I've commented on the demitasse test situation and the tests262 situation in the other tickets! Thank you for the pointers. I will need to get both of those systems passing before declaring victory.
@12wrigja, what are your upcoming plans for the js-temporal/temporal-polyfill repo? Mostly optimizations? (seems like it's the only item missing from the roadmap)
I've filed https://github.com/js-temporal/temporal-polyfill/issues/138 to capture all my thoughts on roadmaps in the right repo, feel free to comment. I'm definitely interested in persuing how you've achieved <15K and seeing if there's learnings I can apply to the js-temporal/temporal-polyfill codebase, but I'm currently very busy with other work and don't think I'll find the time for a couple weeks or so.
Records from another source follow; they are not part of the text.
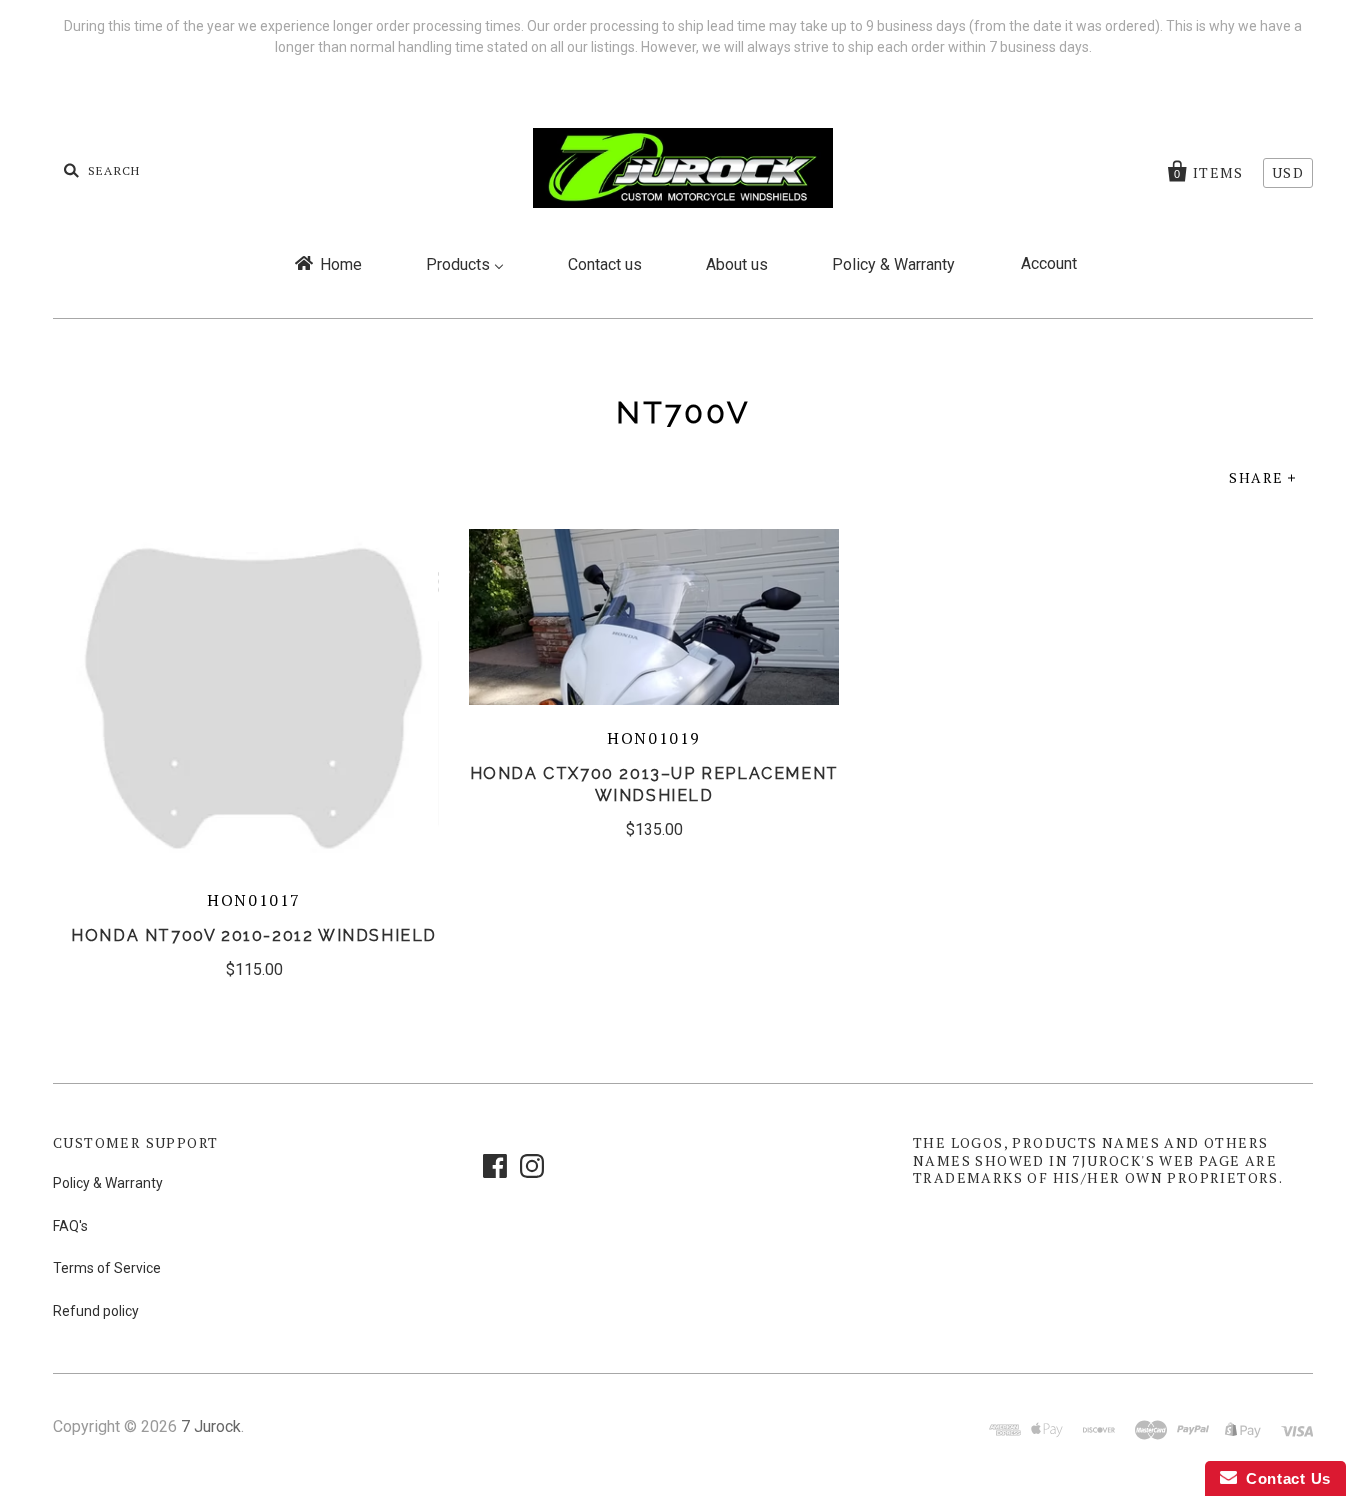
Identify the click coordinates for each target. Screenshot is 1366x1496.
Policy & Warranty (108, 1183)
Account (1049, 263)
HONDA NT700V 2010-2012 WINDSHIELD (254, 935)
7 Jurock (211, 1426)
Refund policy (96, 1311)
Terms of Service (107, 1268)
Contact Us (1284, 1478)
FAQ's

@MohsenAlyafei I posted a CDN link on the package's README.
Please post future questions/comments on the project's issue tracker
Thanks for letting us know about the polyfill! It's displayed on the front page of the repo now, so I'll close this.
Hello! Thank you so much for this proposal, all the wonderful tests, and for the existing polyfill.
I've made a new Temporal polyfill that has slightly different goals than
@js-temporal/polyfill
. It targets more modern browsers that have BigInt support. It attempts to have smaller filesize, at the expense of strictness. Nonetheless, it is (or soon will be) spec-compliant, with all tests passing.README: https://github.com/fullcalendar/temporal/blob/main/packages/temporal-polyfill/README.md NPM: https://www.npmjs.com/package/temporal-polyfill
It should be considered 'alpha' and requires a bit more work, but wanted to give you a heads up!